How Sonoma County wineries are navigating a post-pandemic tourism world
Something happened during the pandemic that proved critical to the long-term recovery of Sonoma County’s wine-centric tourism industry.
Because wine enthusiasts weren’t allowed to travel, the region’s wineries went to them — virtually. That decision not only helped keep Sonoma County’s wines at the forefront of consumers’ minds, but also was an avenue for boosting online sales and wine club memberships.
“The pivot to virtual tastings during COVID-19 will forever change the way wineries move forward with storytelling and consumer-relationship building,” said Maggie Curry, vice president of brand marketing at Kendall-Jackson. “(We) still offer some virtual tastings and events, as we’ve seen our customers view that as an added benefit.”
Most of Sonoma County’s 425-plus wineries made the shift to hosting virtual events during the pandemic, according to Sonoma County Vintners.
For example, according to the vintners association, Bricoleur Vineyards in Windsor offered a virtual cooking show series called "Quarantine Kitchen,“ where recipes were posted on its website ahead of the event so participants could purchase Bricoleur’s wines and then prepare a meal along with the chef.
Healdsburg’s Dry Creek Vineyard offered a chocolate- and wine-pairing virtual experience, while Inman Wines in the Russian River Valley hosted a "Meet the Maker" virtual happy hour featuring its wines.
Another result from the pandemic was a shift in how tourists approach their in-person visits to wineries, said Sonoma County Vintners Executive Director Michael Haney.
The days of tourists visiting a handful of wineries and then going back to their hotel rooms are dwindling, he said.

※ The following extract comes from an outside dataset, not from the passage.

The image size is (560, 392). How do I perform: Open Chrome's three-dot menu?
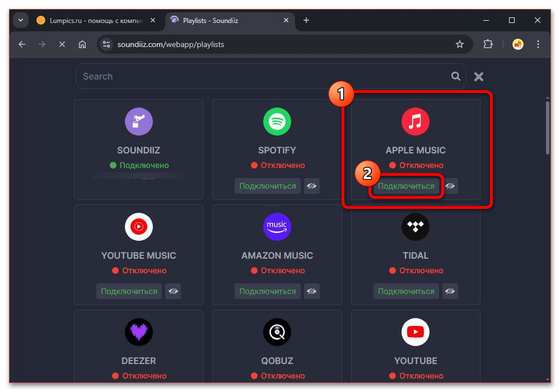[539, 44]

“We see people making appointments, first of all, and then going to fewer wineries but staying longer and having that sit-down or curated experience and really learning about the history and education of making wine and so forth,” Haney said.
Kendall-Jackson has resumed those personal experiences at its Santa Rosa estate, as has Francis Ford Coppola Winery, which also pivoted to virtual events during lockdown.
More than a winery
For the Geyserville-based Coppola winery, pandemic recovery has been more complicated because it is also a family-friendly tourist destination that makes a big splash during the summer season, according to Rick Toyota, vice president, direct-to-consumer, Francis Ford Coppola Winery.
The property also includes two on-site eating establishments: the seasonal Pool Cafe and the year-round Rustic.
That means the Coppola winery is also in the restaurant business. And despite the numerous restaurant closures during the pandemic, there are now more restaurants popping up in the county post-COVID-19, he said.
“Because of this, we’re competing for both employees and customers in this new environment,” Toyota said, adding that has led to some operational changes.
“For example, we’re modifying our Rustic menu to more seasonal options, giving our culinary team greater opportunities to display their talents with brand new menu items, while keeping many of ‘Francis’s Favorites’ in rotation,” he said.
Wine on the menu
Before the pandemic, John Ash & Co., one of Sonoma County’s longtime farm-to-table restaurants, occasionally hosted winemaker dinner programs, said Robin Ameral, director of food and beverage at Vintners Resort, where the restaurant is located.
This year, John Ash is taking those one-off events to a new level with a five-event winemaker dinner series, she said. The first event will be held Thursday and feature Iron Horse Vineyards.